If one assumes an uncharacteristic outbreak of Brexit-related competence from the Government, perhaps the repeated, loud messages of EU officials to their UK counterparts, like “No special deals,” and “No restrictions on labor movement if you are to have access to the single market” have finally begun to penetrate. Perhaps May is going to the US banks to get some ammo to challenge the complacency and happy talk on her side and/or build the case as to why a Brexit would come at an unacceptably high cost to the UK and would do more damage to the Tories than finding a way to back out. But I wouldn’t bet on it.
But assuming these meetings are what they appear to be, they reveal a rudderless negotiating team looking overmuch for input from corporate interests who don’t have a stake in the UK’s best interest, just their profits, top manager pay, and bureaucratic convenience. The comments at the FT are acid. For instance:
So she wants advise from bailed out, fraudsters and market riggers, of course they’d know what’s right for a sovereign nation. Maybe some thing the help Greece got from Goldman?
Hedge Funds will make a fortune from Article 50, bet they are all telling her to go for it
Soft exit = free movement = not available = hard exit = oh dear!

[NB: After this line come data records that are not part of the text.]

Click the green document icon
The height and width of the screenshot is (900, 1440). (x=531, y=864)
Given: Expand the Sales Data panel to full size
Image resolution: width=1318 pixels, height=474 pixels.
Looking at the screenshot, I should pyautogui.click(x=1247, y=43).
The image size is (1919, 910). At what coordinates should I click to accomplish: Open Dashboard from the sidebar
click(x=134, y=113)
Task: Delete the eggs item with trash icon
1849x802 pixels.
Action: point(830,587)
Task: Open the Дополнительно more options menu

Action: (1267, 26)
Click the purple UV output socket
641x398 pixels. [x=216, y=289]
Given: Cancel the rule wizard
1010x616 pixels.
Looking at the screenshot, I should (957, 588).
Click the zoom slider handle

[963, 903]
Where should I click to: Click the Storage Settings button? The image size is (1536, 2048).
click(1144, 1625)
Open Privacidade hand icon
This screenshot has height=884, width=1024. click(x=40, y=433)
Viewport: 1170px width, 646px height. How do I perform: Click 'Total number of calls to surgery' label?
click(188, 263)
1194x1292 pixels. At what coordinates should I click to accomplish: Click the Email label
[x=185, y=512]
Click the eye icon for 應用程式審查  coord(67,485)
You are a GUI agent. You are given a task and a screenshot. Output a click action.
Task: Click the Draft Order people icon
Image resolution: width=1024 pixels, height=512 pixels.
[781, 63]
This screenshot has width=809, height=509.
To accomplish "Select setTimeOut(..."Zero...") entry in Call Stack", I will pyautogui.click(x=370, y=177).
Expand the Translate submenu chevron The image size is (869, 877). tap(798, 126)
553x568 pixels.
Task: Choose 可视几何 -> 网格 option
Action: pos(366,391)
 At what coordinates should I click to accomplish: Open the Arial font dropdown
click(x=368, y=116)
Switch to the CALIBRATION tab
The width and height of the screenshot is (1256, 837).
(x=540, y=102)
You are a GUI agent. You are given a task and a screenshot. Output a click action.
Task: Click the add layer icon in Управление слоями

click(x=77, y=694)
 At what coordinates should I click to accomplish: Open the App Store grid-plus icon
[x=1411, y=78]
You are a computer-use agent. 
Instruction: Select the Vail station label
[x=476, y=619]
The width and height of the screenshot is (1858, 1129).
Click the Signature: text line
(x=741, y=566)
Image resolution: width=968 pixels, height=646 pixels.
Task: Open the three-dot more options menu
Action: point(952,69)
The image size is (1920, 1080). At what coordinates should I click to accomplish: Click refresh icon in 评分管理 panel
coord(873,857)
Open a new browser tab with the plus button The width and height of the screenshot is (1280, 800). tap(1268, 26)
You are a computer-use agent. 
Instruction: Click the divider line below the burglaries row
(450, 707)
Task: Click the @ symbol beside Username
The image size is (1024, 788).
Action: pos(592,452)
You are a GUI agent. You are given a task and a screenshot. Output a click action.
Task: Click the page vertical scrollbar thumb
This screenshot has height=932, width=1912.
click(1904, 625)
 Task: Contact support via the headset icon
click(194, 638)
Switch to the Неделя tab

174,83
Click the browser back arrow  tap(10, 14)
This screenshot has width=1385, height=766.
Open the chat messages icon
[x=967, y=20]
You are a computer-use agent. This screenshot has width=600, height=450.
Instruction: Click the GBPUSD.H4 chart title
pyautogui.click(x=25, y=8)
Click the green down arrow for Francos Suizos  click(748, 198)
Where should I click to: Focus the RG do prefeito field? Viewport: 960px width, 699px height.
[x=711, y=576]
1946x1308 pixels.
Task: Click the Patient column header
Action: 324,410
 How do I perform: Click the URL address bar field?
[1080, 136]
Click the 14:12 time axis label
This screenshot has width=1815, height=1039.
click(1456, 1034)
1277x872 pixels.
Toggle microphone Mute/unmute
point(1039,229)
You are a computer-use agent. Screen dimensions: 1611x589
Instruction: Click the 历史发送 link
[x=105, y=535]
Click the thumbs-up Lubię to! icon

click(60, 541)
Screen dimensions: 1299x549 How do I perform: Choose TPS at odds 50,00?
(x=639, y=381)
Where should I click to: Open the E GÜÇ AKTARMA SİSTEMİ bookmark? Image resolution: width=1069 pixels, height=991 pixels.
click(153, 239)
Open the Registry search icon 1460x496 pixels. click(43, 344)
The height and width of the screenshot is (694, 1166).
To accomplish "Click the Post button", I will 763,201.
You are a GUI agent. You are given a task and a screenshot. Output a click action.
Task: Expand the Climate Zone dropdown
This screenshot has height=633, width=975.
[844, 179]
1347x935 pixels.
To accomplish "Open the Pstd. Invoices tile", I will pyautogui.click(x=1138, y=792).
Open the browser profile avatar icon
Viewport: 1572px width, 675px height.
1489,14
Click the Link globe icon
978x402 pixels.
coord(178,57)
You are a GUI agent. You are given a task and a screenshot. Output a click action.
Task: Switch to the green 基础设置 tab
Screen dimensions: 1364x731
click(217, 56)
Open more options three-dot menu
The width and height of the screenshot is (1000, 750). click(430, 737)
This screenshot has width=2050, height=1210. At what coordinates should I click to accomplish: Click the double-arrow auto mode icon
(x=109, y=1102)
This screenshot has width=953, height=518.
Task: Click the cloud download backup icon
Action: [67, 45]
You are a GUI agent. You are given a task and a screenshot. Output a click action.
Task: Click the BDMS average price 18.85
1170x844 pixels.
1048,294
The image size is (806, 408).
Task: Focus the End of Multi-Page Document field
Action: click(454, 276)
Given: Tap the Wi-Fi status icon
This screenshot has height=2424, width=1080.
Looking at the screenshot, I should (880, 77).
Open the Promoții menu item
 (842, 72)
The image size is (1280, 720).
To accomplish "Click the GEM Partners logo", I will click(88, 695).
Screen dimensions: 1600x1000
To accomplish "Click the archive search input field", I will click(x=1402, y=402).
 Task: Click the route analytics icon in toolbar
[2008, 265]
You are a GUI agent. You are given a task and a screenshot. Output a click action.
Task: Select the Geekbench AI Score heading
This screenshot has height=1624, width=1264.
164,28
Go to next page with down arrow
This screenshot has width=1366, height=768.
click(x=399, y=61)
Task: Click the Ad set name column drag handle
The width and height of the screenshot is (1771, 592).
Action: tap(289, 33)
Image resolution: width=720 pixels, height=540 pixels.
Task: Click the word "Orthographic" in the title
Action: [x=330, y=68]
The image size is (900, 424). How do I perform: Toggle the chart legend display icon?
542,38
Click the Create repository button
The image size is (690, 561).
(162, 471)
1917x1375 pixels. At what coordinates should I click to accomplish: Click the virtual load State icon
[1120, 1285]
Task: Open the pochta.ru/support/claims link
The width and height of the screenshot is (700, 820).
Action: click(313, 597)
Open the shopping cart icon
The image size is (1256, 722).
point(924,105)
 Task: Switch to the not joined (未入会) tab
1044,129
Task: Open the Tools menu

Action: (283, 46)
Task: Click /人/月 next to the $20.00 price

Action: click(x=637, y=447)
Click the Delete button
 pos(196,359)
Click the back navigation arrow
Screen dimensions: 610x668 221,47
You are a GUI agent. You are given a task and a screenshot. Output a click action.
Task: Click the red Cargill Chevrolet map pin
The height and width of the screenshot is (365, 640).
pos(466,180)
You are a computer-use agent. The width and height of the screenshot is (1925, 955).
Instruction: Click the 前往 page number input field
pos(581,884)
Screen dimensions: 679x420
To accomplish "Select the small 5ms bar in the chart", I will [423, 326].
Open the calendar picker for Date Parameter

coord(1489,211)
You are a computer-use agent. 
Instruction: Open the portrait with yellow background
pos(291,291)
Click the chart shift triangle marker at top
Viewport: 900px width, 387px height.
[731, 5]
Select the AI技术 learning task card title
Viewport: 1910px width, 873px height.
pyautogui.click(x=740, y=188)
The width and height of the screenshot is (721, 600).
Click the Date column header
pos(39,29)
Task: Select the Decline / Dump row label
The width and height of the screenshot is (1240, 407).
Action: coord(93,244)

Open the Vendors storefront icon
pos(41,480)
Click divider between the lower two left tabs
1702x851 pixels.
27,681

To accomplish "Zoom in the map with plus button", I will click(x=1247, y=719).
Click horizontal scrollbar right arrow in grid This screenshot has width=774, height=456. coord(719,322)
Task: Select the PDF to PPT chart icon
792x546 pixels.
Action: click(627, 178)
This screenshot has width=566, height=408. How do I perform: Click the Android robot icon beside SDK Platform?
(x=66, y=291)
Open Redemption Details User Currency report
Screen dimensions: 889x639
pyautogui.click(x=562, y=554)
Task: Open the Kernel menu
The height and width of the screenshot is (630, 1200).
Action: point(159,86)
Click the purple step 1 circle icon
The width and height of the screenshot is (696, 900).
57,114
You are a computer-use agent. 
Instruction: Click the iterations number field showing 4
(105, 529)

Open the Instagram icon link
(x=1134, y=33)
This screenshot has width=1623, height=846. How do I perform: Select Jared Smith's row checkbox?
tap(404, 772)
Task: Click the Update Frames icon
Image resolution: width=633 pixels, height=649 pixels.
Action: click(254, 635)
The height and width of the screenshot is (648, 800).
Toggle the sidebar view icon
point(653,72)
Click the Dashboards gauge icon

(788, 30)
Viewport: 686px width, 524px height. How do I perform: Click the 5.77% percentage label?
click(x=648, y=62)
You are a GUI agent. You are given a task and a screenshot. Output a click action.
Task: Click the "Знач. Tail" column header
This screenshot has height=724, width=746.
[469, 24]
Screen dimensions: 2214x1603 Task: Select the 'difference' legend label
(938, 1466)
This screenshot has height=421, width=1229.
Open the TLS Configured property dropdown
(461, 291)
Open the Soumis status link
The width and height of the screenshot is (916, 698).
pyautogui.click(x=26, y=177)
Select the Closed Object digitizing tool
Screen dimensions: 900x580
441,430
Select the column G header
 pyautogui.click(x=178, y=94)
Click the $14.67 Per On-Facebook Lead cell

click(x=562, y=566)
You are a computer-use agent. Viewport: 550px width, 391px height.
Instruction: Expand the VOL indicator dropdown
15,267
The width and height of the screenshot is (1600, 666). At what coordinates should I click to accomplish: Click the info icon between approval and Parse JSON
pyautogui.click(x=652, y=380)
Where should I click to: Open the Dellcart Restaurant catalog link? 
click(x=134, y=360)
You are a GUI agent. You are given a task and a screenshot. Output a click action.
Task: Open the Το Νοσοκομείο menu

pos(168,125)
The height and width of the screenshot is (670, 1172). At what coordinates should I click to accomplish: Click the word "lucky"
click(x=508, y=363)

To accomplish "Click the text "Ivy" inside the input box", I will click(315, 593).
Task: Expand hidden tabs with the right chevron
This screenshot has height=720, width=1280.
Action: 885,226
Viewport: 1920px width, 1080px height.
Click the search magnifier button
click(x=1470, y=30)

How ridiculous and how embarrassing!
That the silly post Brexit PM should be asking a few US banks what her Government’s most important strategic decision should be and yet not show the slightest inclination to ask either the EU governments upon whom she depends for any deal whatsoever, nor the “experts” within her own country, just shows how out of her depth the whole Brexit Government which she now leads is on every single dimension to this question.
Never in the post war British history has so much depended on the incompetence of so few!
The sooner they make complete fools of themselves the better, for perhaps the UK now needs to make a stupid “hard Brexit” decision before some sensible political coalition regains power in 2020 and re-applies to return to the EU.
What is discouraging in watching this process from afar is that we are coming up on three months after the Brexit vote, and there is no evidence that Tory leaders have listened much, if at all, to their European counterparts, come to grips with what the negotiations entail, or done any planning as to how to deal with the fallout. It’s as if the Conservatives still regard this all as a lark, that things will sort themselves out, and life will continue more or less as before. The British public had better hope that this dilettantish attitude is a sign that the Tories have no intention of pulling the Article 50 trigger. If not, the lack of any sort of serious planning will guarantee a train wreck.